How to force tensorflow to use all available GPUs?

问题

I have an 8 GPU cluster and when I run a piece of Tensorflow code (pasted below), it only utilizes a single GPU instead of all 8. I confirmed this using nvidia-smi.

# Set some parameters
IMG_WIDTH = 256
IMG_HEIGHT = 256
IMG_CHANNELS = 3
TRAIN_IM = './train_im/'
TRAIN_MASK = './train_mask/'
TEST_PATH = './test/'

warnings.filterwarnings('ignore', category=UserWarning, module='skimage')
num_training = len(os.listdir(TRAIN_IM))
num_test = len(os.listdir(TEST_PATH))
# Get and resize train images
X_train = np.zeros((num_training, IMG_HEIGHT, IMG_WIDTH, IMG_CHANNELS), dtype=np.uint8)
Y_train = np.zeros((num_training, IMG_HEIGHT, IMG_WIDTH, 1), dtype=np.bool)
print('Getting and resizing train images and masks ... ')
sys.stdout.flush()

#load training images
for count, filename in tqdm(enumerate(os.listdir(TRAIN_IM)), total=num_training):
    img = imread(os.path.join(TRAIN_IM, filename))[:,:,:IMG_CHANNELS]
    img = resize(img, (IMG_HEIGHT, IMG_WIDTH), mode='constant', preserve_range=True)
    X_train[count] = img
    name, ext = os.path.splitext(filename)
    mask_name = name + '_mask' + ext
    mask = cv2.imread(os.path.join(TRAIN_MASK, mask_name))[:,:,:1]
    mask = resize(mask, (IMG_HEIGHT, IMG_WIDTH))
    Y_train[count] = mask

# Check if training data looks all right
ix = random.randint(0, num_training-1)
print(ix)
imshow(X_train[ix])
plt.show()
imshow(np.squeeze(Y_train[ix]))
plt.show()
# Define IoU metric
def mean_iou(y_true, y_pred):
    prec = []
    for t in np.arange(0.5, 1.0, 0.05):
        y_pred_ = tf.to_int32(y_pred > t)
        score, up_opt = tf.metrics.mean_iou(y_true, y_pred_, 2)
        K.get_session().run(tf.local_variables_initializer())
        with tf.control_dependencies([up_opt]):
            score = tf.identity(score)
        prec.append(score)
    return K.mean(K.stack(prec), axis=0)

# Build U-Net model
inputs = Input((IMG_HEIGHT, IMG_WIDTH, IMG_CHANNELS))
s = Lambda(lambda x: x / 255) (inputs)
width = 64
c1 = Conv2D(width, (3, 3), activation='relu', padding='same') (s)
c1 = Conv2D(width, (3, 3), activation='relu', padding='same') (c1)
p1 = MaxPooling2D((2, 2)) (c1)

c2 = Conv2D(width*2, (3, 3), activation='relu', padding='same') (p1)
c2 = Conv2D(width*2, (3, 3), activation='relu', padding='same') (c2)
p2 = MaxPooling2D((2, 2)) (c2)

c3 = Conv2D(width*4, (3, 3), activation='relu', padding='same') (p2)
c3 = Conv2D(width*4, (3, 3), activation='relu', padding='same') (c3)
p3 = MaxPooling2D((2, 2)) (c3)

c4 = Conv2D(width*8, (3, 3), activation='relu', padding='same') (p3)
c4 = Conv2D(width*8, (3, 3), activation='relu', padding='same') (c4)
p4 = MaxPooling2D(pool_size=(2, 2)) (c4)

c5 = Conv2D(width*16, (3, 3), activation='relu', padding='same') (p4)
c5 = Conv2D(width*16, (3, 3), activation='relu', padding='same') (c5)

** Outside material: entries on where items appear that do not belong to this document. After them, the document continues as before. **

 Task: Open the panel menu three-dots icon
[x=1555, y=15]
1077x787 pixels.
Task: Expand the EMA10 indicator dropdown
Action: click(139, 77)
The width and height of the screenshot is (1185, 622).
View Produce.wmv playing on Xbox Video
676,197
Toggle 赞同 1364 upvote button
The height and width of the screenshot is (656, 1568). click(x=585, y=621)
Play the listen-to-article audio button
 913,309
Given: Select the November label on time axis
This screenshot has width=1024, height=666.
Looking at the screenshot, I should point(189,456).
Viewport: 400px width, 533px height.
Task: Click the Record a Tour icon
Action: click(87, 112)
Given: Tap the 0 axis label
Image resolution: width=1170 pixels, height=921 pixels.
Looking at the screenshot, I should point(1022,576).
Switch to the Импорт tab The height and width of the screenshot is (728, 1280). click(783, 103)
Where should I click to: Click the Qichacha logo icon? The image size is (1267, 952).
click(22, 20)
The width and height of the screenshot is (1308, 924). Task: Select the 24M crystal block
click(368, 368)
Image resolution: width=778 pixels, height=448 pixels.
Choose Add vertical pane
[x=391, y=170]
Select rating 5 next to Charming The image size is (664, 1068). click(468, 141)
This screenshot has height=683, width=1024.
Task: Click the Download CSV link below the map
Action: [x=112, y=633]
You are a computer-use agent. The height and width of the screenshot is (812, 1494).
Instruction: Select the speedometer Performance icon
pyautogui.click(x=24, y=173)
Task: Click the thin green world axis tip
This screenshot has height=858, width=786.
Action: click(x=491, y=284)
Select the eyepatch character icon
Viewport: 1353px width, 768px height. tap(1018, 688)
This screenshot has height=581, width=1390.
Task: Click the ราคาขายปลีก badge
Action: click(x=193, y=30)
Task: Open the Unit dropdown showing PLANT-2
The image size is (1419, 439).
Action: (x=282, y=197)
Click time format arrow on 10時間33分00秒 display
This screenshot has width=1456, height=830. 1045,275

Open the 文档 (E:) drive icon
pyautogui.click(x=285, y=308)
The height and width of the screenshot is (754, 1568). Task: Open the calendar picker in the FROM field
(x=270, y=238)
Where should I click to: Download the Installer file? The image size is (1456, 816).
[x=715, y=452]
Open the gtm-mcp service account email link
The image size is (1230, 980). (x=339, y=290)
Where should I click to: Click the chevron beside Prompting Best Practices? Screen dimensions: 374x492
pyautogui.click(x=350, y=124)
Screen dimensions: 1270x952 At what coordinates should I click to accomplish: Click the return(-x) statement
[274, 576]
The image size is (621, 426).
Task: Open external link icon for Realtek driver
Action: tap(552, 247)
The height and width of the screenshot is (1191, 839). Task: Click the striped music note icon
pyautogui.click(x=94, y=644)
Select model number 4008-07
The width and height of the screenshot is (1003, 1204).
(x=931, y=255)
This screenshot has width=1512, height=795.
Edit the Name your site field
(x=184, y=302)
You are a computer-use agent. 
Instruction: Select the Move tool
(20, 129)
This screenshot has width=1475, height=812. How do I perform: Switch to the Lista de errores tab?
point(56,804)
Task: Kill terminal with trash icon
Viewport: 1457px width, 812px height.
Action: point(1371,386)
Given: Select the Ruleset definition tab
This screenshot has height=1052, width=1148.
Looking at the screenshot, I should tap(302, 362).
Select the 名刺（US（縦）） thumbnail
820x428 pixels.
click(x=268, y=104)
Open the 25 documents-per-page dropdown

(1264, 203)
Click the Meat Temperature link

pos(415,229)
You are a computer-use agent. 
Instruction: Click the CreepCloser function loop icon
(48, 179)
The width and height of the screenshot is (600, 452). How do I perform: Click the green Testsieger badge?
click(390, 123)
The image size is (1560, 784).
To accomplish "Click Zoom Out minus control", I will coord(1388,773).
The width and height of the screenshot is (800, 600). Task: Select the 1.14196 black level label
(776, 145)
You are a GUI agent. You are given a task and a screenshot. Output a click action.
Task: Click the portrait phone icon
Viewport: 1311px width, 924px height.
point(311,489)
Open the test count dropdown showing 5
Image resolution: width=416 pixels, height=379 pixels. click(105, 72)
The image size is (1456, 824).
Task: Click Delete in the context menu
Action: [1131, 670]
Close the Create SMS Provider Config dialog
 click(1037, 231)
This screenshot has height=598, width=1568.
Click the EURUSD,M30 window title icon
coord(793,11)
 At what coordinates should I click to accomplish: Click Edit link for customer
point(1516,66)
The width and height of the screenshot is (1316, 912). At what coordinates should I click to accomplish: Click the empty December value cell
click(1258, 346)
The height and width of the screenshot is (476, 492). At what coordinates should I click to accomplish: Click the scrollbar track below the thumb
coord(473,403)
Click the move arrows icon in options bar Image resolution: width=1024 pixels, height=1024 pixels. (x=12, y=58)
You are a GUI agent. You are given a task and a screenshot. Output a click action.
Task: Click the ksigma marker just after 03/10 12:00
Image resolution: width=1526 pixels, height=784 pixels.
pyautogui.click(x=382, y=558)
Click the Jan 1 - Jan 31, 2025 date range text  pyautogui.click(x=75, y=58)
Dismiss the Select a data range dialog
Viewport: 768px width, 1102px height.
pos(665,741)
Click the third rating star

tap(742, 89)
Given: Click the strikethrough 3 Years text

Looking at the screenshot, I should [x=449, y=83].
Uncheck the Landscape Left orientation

u6 = Conv2DTranspose(width*8, (2, 2), strides=(2, 2), padding='same') (c5)
u6 = concatenate([u6, c4])
c6 = Conv2D(width*8, (3, 3), activation='relu', padding='same') (u6)
c6 = Conv2D(width*8, (3, 3), activation='relu', padding='same') (c6)

u7 = Conv2DTranspose(width*4, (2, 2), strides=(2, 2), padding='same') (c6)
u7 = concatenate([u7, c3])
c7 = Conv2D(width*4, (3, 3), activation='relu', padding='same') (u7)
c7 = Conv2D(width*4, (3, 3), activation='relu', padding='same') (c7)

u8 = Conv2DTranspose(width*2, (2, 2), strides=(2, 2), padding='same') (c7)
u8 = concatenate([u8, c2])
c8 = Conv2D(width*2, (3, 3), activation='relu', padding='same') (u8)
c8 = Conv2D(width*2, (3, 3), activation='relu', padding='same') (c8)

u9 = Conv2DTranspose(width, (2, 2), strides=(2, 2), padding='same') (c8)
u9 = concatenate([u9, c1], axis=3)
c9 = Conv2D(width, (3, 3), activation='relu', padding='same') (u9)
c9 = Conv2D(width, (3, 3), activation='relu', padding='same') (c9)

outputs = Conv2D(1, (1, 1), activation='sigmoid') (c9)

model = Model(inputs=[inputs], outputs=[outputs])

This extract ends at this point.